Z G2 Esports Schrub związał się na początku 2017 roku. Hiszpańska organizacja wyszła z inicjatywą stworzenia francuskiej super-drużyny i "kennyS" znalazł się w jej koncepcie. Ambicje i nadzieje były ogromne, lecz Francuzom nigdy nie udało się zdominować konkurencji. Na ich konto wpadły trzy tytuły w 2017 roku, po czym skład zupełnie się zaciął.
Kolejne lata przyniosły sporo zmian i rotacji w zespole G2, ale żadna nie uwzględniała Schruba. W pewnym momencie G2 zaczęło nawet dawać szansę graczom spoza Francji, przez co zespół przeszedł na komunikację anglojęzyczną. W 2019 roku snajper pozostał ostatnim ogniwem z pierwotnego składu stworzonego dwa lata wcześniej. Namacalnych sukcesów wciąż jednak brakowało, chociaż przez moment G2 objęło prowadzenie w światowym rankingu CS:GO w czerwcu 2020 roku. Ostatni turniej "Samurajowie" wygrali pod koniec 2019 roku i był nim bardziej kameralny Champions Cup.
W marcu 2021 roku "kennyS" został przesunięty na ławkę G2 Esports. Powodem była jego obniżająca się forma gracza i chęć przebudowy zespołu. Sam Schrub należy do zawodników o specyficznych i wąskich preferencjach. Nie było mowy o nadaniu mu nowej roli - drużyna musiała niego zrezygnować.
Więcej treści esportowych na Gazeta.pl.
Od tamtego czasu Schrub pozostawał w dyspozycji organizacji. Zagrał z nią okazyjnie na IEM Winter 2021, gdzie G2 doszło do półfinału. Francuz głównie jednak prowadził transmisje na żywo jako twórca treści dla samej marki. Z czasem pojawiły się plotki o jego hipotetycznych przenosinach na VALORANTA, ale Schrub wciąż był związany kontraktem z "Samurajami".
Aż wreszcie, po 20 miesiącach spędzonych na ławce, "kennyS" oficjalnie rozstał się z G2 Esports.
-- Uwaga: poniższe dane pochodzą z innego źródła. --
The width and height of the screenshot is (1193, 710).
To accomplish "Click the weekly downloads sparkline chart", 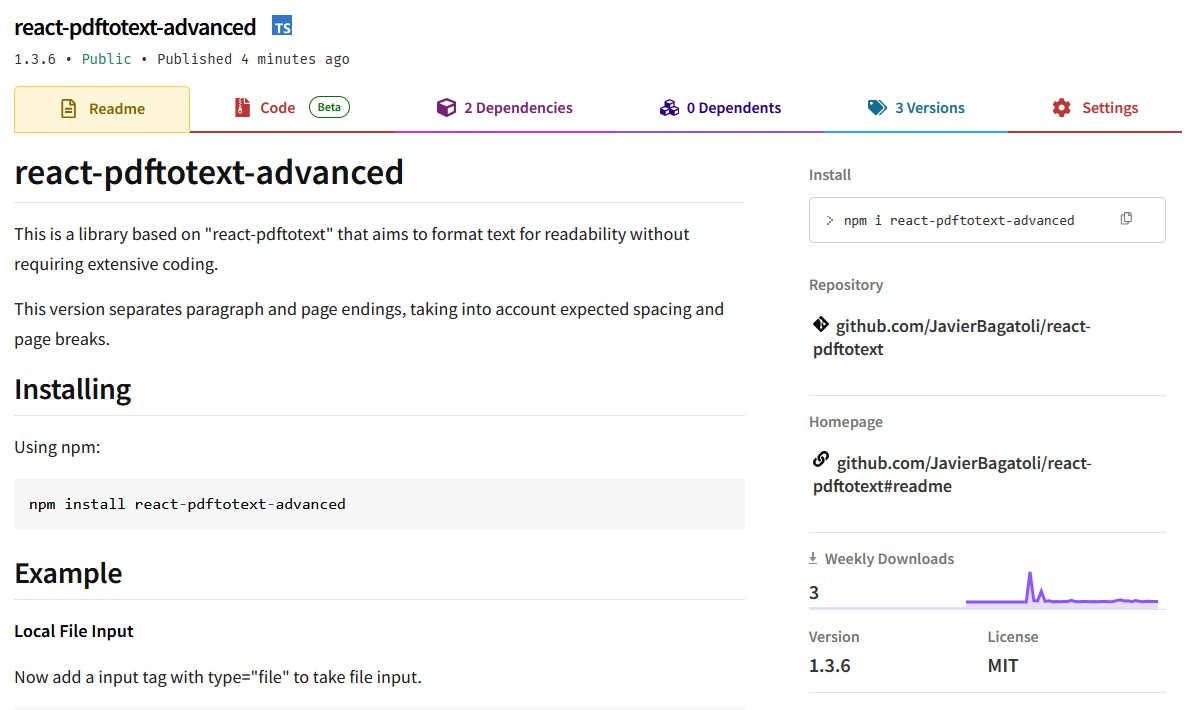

Po niemal sześciu latach w organizacji zawodnik spakował manatki i poszedł w swoją stronę.
Cóż za dziwne uczucie. Dziękuję wszystkim, z którymi miałem okazję pracować. Reprezentowanie i bycie twarzą takiej organizacji jak G2, było prawdziwym zaszczytem i honorem. Brak mi słów, choć tak naprawdę mógłbym mówić o tych sześciu latach godzinami.
Napisał w dość krótkim oświadczeniu Schrub. Jego kolejny krok jest już znany. Snajper przywdzieje barwy francuskich Falcons, którzy niedawno zwolnili miejsce na tej pozycji. Tak więc "kennyS" pozostanie przy swym koniku i nie będzie przenosił się na VALORANTA. Niewątpliwie jest to dla niego krok w tył, ale i mobilizacja, aby jak najszybciej wrócić na szczyt. Debiut już niebawem. Falcons nie kończą jeszcze sezonu, a zagrają w European Development Championship i ESL Challenger League. Pierwszym mecz z "kennym" zespół rozegra w środę o 19:00. Będzie to mecz derbowy, gdyż rywalem będzie francuskie LDLC.